Natural processed coffees (those bigger, boozier, chunkier-tasting coffees) are becoming a little more common in Colombia, although the vast majority of Colombian coffees are still processed by the fully-washed method. The Waylan association is situated in Planadas, Tolima, and whilst started by Edninson Vaquero, now reaches a whole community of coffee farmers, giving them help, advice, and a mission, as described by Edninson;
“The very soil I stand on is the canvas upon which I paint the story of generations past and future. It’s a cultural legacy, an art passed down through time, and I am merely a steward, preserving this heritage with all the passion in my being. Coffee isn’t just a crop; it’s the lifeblood of my community.
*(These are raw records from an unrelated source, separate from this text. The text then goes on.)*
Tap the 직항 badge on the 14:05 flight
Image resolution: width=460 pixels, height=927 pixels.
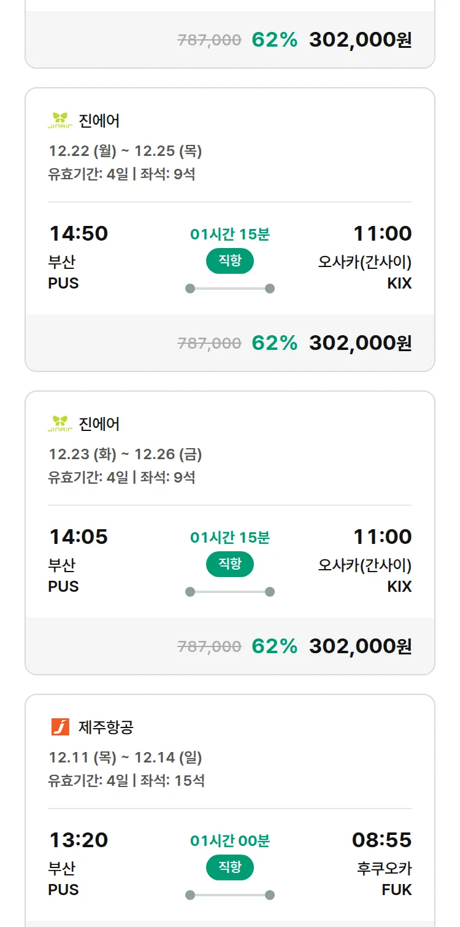pyautogui.click(x=230, y=564)
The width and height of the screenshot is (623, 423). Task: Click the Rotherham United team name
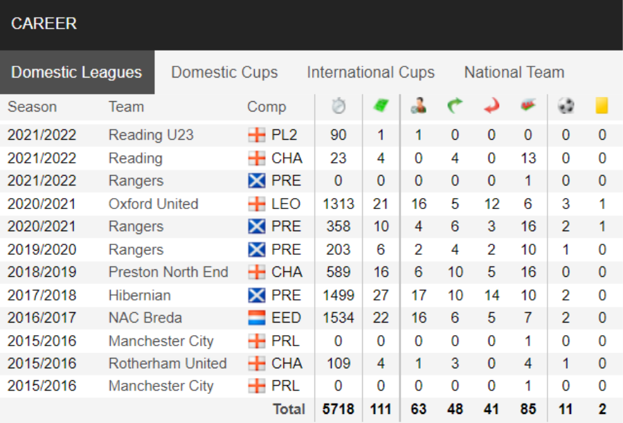[x=168, y=363]
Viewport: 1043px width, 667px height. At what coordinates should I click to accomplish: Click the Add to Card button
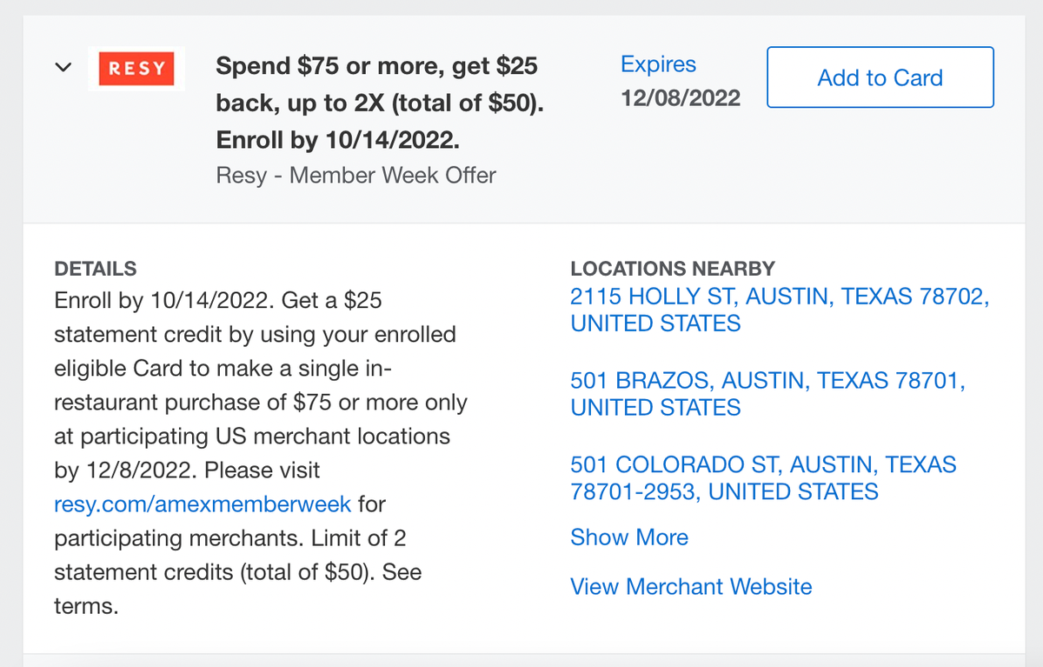click(880, 77)
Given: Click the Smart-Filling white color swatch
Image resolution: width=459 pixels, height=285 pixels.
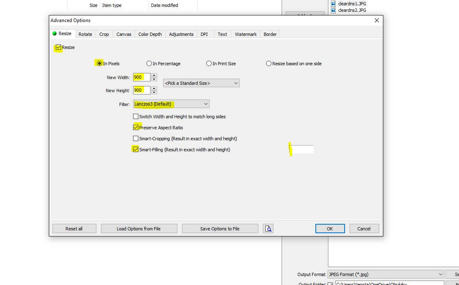Looking at the screenshot, I should (x=302, y=149).
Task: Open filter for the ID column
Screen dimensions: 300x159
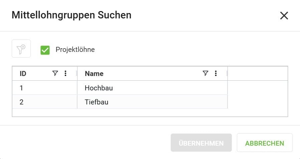Action: point(55,73)
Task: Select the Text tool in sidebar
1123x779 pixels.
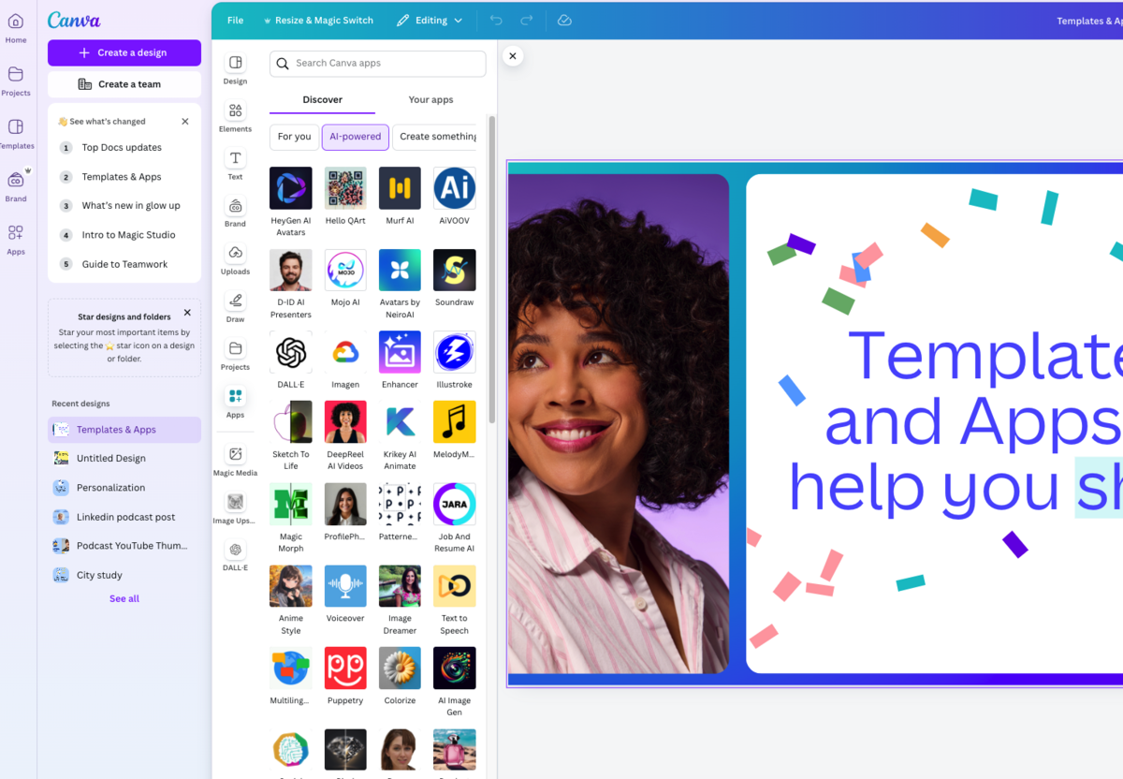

It sustains not just my family, but entire villages, providing opportunities for growth and development. The economic vitality it brings is a testament to the resilience and spirit of the people here.“
This coffee was fermented in barrels, then sun-dried on small patios, and in parabolic dryers, and it will have taken a few weeks for the cherries to dry to required moisture level. After this, the dry cherry husk will have been hulled off at the dry mill, before being packed for export.
Natural process coffees tend to be on the heavier, fruitier side of the coffee spectrum, and this coffee ticks plenty of boxes if that’s the style you like. There is some acidity and vibrancy, but expect a big ole hit of fruity syrupy goodness.
In espresso, mokapot and aeropress, expect that texture to be big on the agenda, with a lovely weightiness, along with bucketloads of candy floss sweetness and blueberry, dark chocolate and strawberry hints. In filter and V60, expect the fruitiness to come out more, so that strawberry zingy flavour flavours to be noticeable, and then followed by dark chocolate.